By all accounts, the recent project celebration was a case example of how not to celebrate. It follows on earlier examples where mythology trumps facts and success comes at the expense of other’s hard work. I wish this event I could say that this was a unique example. Across too many companies and communities this scene replays itself. Politics appear to trump performance. Positioning is more important that outcomes. Posturing is rewarded while contributions are apparently ignored.
It is easy to be cynical. That is not my intent. My words are extreme to illustrate the degree of emotional damage one group can do to another. Often, it is not intentional. A review suggests that the driver is ignorance. The principals involved have no ill will; they believe in their perspective.
As I listened to the accounts and reflected on my own actions, I found myself wondering what I was going to do in response. Would I let it go? It was not my battle, or is it? What, if anything, should I do?
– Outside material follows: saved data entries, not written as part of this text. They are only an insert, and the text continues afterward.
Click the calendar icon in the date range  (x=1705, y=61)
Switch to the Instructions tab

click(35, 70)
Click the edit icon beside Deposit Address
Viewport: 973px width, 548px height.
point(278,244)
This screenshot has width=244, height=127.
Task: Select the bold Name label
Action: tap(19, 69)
I reflected on a group celebrating the good part of a potentially bad event. A prisoner was being transported for trial. A writer documented the event; “one group got as far as Appian Court; another group met us at Three Taverns—emotion-packed meetings, as you can well imagine. Paul, brimming over with praise, led us in prayers of thanksgiving.” (Acts 28.15)
In the recent celebration, there were pieces of good news as well as things that could have been done better. The take-away reminders I hold onto include the following.
When one celebrates, celebrate without doing it at the expense of others.
When one talks about the great things that have happened, acknowledge the unsung heroes.
When one makes fun, do it at your own expense. What is funny to you can be painful for others.
It is good to celebrate. Success should be noted and remembered. One can do this without causing pain and frustration. Life is more than a zero-sum game. Celebrations can be measured by the difference made for everyone.